W18Cr4V Tungsten High-Speed Steel
W18Cr4V is a tungsten-based high-speed steel with high hot hardness and excellent red hardness. It is widely used for cutting tools and can also be used for high-temperature bearing components operating below approximately 540°C.
W9Cr4V2Mo High-Speed Steel
W9Cr4V2Mo has performance characteristics similar to Cr4Mo4V. However, its hot workability and grinding performance are relatively poor. It is suitable for manufacturing high-temperature bearings that operate continuously below 400°C.
W6Mo5Cr4V2 Tungsten-Molybdenum High-Speed Steel
W6Mo5Cr4V2 is a tungsten-molybdenum high-speed steel. Compared with W18Cr4V, it has better toughness, wear resistance, and hot plasticity, while maintaining similar hardness, red hardness, and high-temperature hardness. It also has good hot working and machining performance. This steel is suitable for cutting tools, wear-resistant cold extrusion dies, high-temperature springs, and high-temperature bearings.
Why These Steels Can Work at High Temperatures
High-temperature bearing steels usually contain alloying elements such as tungsten (W), molybdenum (Mo), chromium (Cr), and vanadium (V). These elements form carbides that are difficult to dissolve at high temperatures.
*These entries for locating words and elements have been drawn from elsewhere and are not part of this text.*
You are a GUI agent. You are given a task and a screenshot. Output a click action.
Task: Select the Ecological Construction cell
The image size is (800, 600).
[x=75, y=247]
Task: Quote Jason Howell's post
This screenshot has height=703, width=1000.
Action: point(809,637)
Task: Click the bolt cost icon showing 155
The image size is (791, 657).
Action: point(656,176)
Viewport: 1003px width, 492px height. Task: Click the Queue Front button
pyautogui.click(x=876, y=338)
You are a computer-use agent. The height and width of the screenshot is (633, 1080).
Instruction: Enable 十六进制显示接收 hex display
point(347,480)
During tempering, finely dispersed carbides precipitate within the steel matrix, creating a secondary hardening effect.
Because of this strengthening mechanism, high-temperature bearing steels can maintain higher hardness, better wear resistance, stronger oxidation resistance, improved fatigue performance, and better dimensional stability within a certain temperature range.
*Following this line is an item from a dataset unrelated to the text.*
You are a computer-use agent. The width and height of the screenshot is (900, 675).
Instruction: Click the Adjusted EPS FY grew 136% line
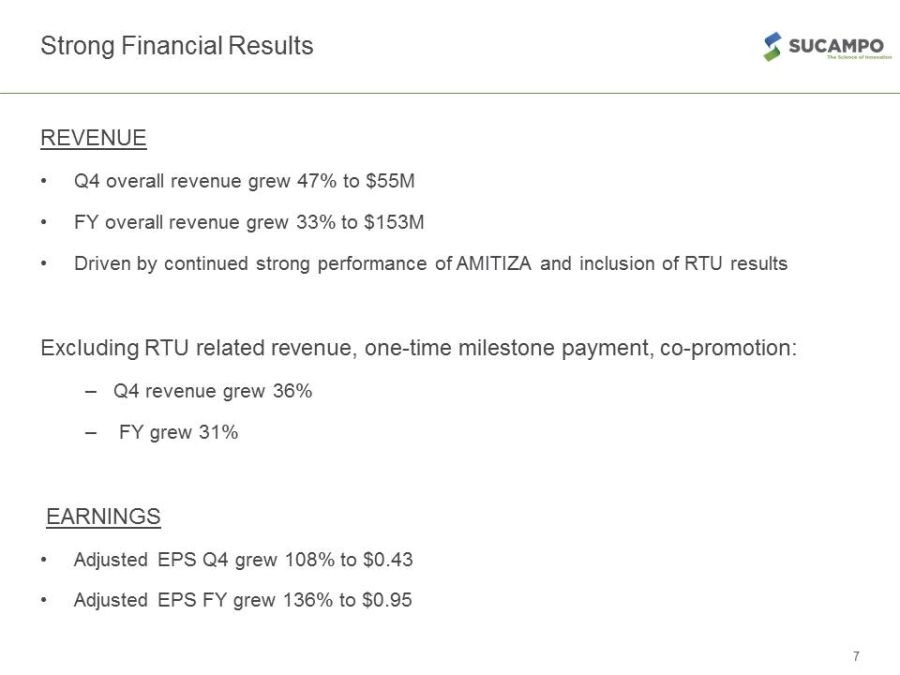point(243,601)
Working Temperature of Common High-Temperature Bearing Steels
| Steel Grade | Maximum Working Temperature | Temperature for Hardness Test | Hardness at Temperature | Dimensional Stability Time | Allowed Dimensional Change | Oxidation Resistance |
|---|---|---|---|---|---|---|
| Cr4Mo4V | 315°C / 425°C* | 20°C | >62 HRC | 1200 h | <0.005% | Good |
| 230°C | >59 HRC | |||||
| 315°C | >57 HRC | |||||
| 425°C | >54 HRC | |||||
| W6Mo5Cr4V2 | 425°C | 20°C | >62 HRC | 1200 h | <0.005% | Good |
| 230°C | >61 HRC | |||||
| 315°C | >60 HRC | |||||
| 425°C | >57 HRC | |||||
| W9Cr4V2Mo / W18Cr4V | 480°C | 20°C | >63 HRC | 1200 h | <0.005% | Good |
| 200°C | >61 HRC | |||||
| 315°C | >60 HRC | |||||
| 425°C | >57 HRC | |||||
| 535°C | >54 HRC | |||||
| Cr15Mo4 / Cr14Mo4 | 315°C / 425°C* | 20°C | >63 HRC | 1200 h | <0.005% | Excellent |
| 320°C | >57 HRC | |||||
| 420°C | >54 HRC |
*Note: The temperature shown in brackets refers to the maximum allowable temperature under specific conditions.
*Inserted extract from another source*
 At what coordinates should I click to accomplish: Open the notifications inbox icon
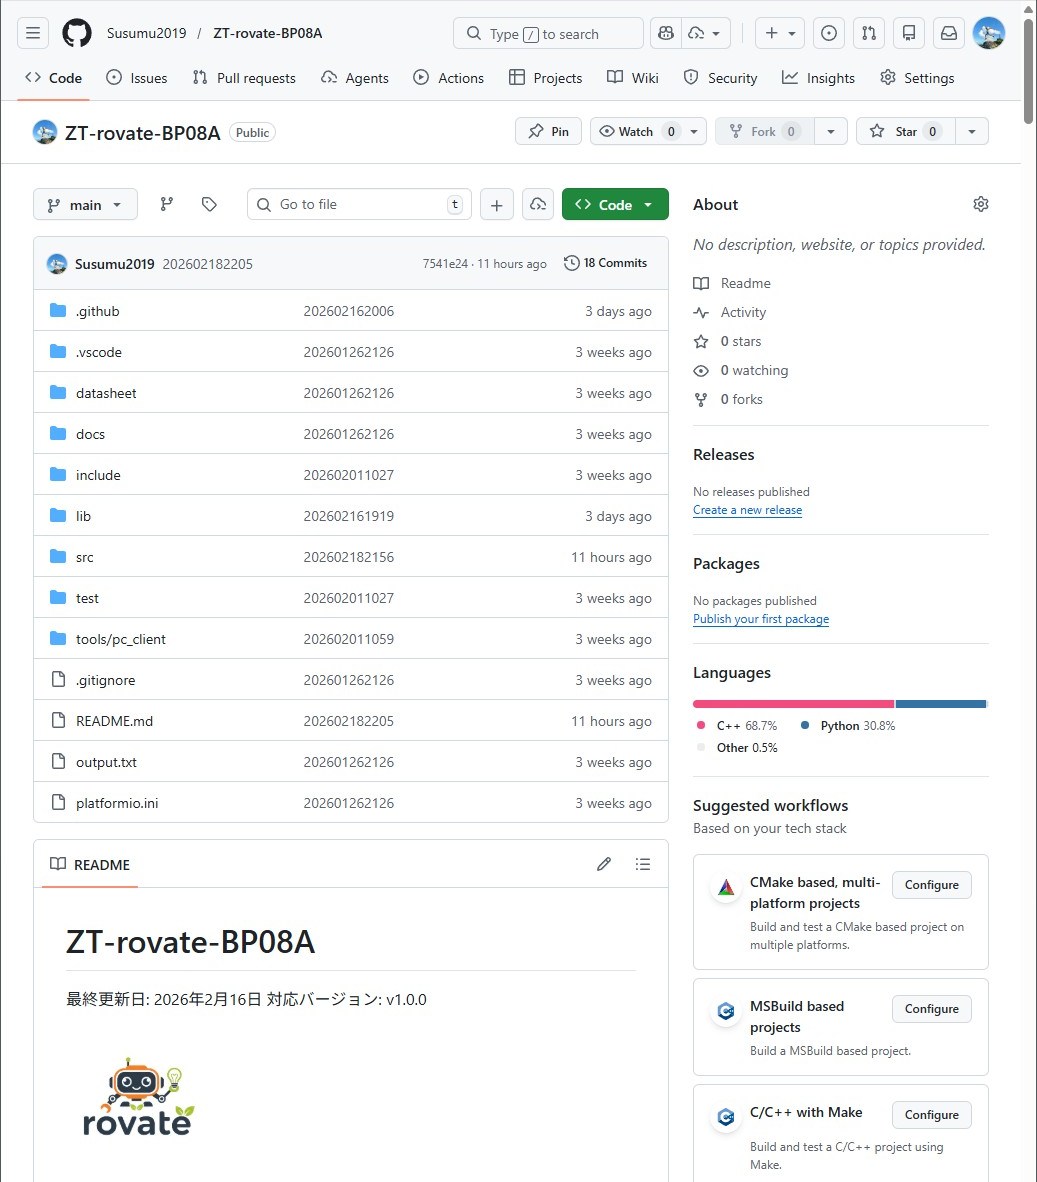(949, 33)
Material Selection Above 500°C
When the bearing operating temperature exceeds 500°C, high-temperature bearing steel may no longer meet the required performance level. In such extreme conditions, materials such as cobalt-based alloys, nickel-based alloys, or ceramic materials are usually recommended for better high-temperature strength, oxidation resistance, and service life.
Summary
High-temperature bearing steel is used when conventional bearing steel cannot withstand the required operating temperature. Grades such as Cr4Mo4V, Cr14Mo4, W18Cr4V, W9Cr4V2Mo, and W6Mo5Cr4V2 are selected according to temperature, load, corrosion resistance, machinability, and dimensional stability requirements. For applications above 500°C, cobalt-based alloys, nickel-based alloys, or ceramic bearing materials should be considered.